Peter can independently finish a job in P days. Bob can do it in B days and so can Rob in R days. If Peter starts the work first and M days after both Bob and Rob start to work with Peter. How many days in total will Peter need to work for the job? Give the final answer in terms of P,B,R and M.
2007-02-11 19:05:02 · 2 answers · asked by Anonymous in Science & Mathematics ➔ Mathematics
with the given it is clear that M/P is the amounth of work that Peter finished in M days..

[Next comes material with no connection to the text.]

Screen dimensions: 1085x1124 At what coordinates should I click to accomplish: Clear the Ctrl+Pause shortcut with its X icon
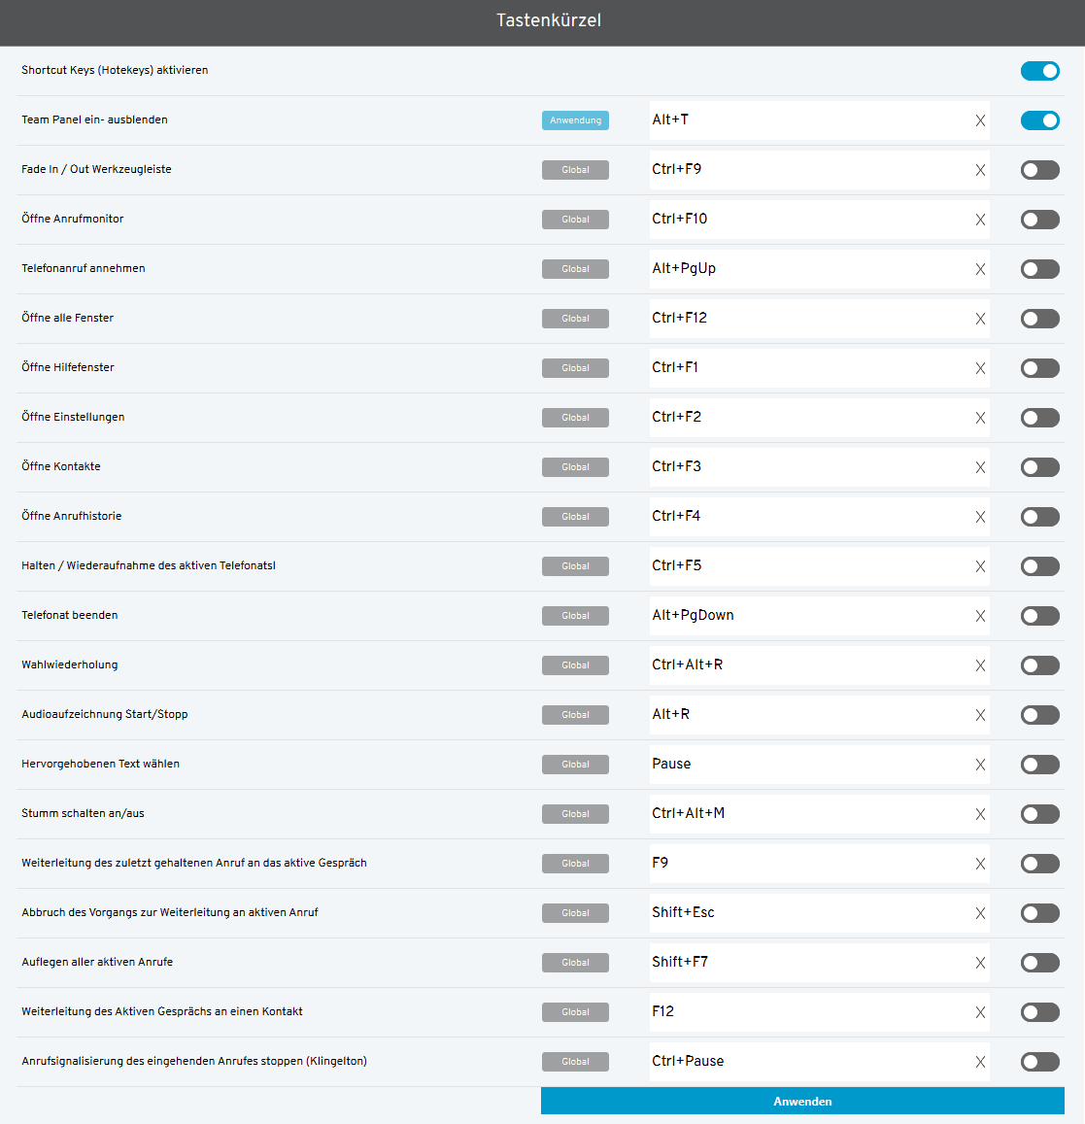tap(980, 1062)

so instead of having 1/P + 1/B + 1/R =1/X ------>eq.1
or X/P + X/B + X/R = 1 ----> eq.2
we must first subtract M/P from 1 -----in eq.2
similarly, we let
X = total number of days Peter worked
x = number of days to finish the rest of the work (that Peter started alone)
hence X = x + M
so we have x/P + x/B + x/R = 1 -M/P
x (1/P + 1/B + 1/R) = (P - M)/P
x =(P - M)/ P divided by (1/P + 1/B + 1/R) simplify this you'll get
x = BR(P-M) / (BR+PR+PB)
but X = x + M so
X = {BR(P-M) / (BR+PR+PB)} + M
= (PBR + MPR + MPB)/ (BR+PR+PB)..
2007-02-11 19:47:45 · answer #1 · answered by 13angus13 3 · 0⤊ 0⤋
1/P = Rate at which Peter works
1/B = Rate at which Bob works
1/R = Rate at which Rob works
(1/P) * M + [ (1/P) + (1/B) + (1/R) ] * (D - M) = 1
Solve for D
2007-02-11 19:16:45 · answer #2 · answered by z_o_r_r_o 6 · 0⤊ 0⤋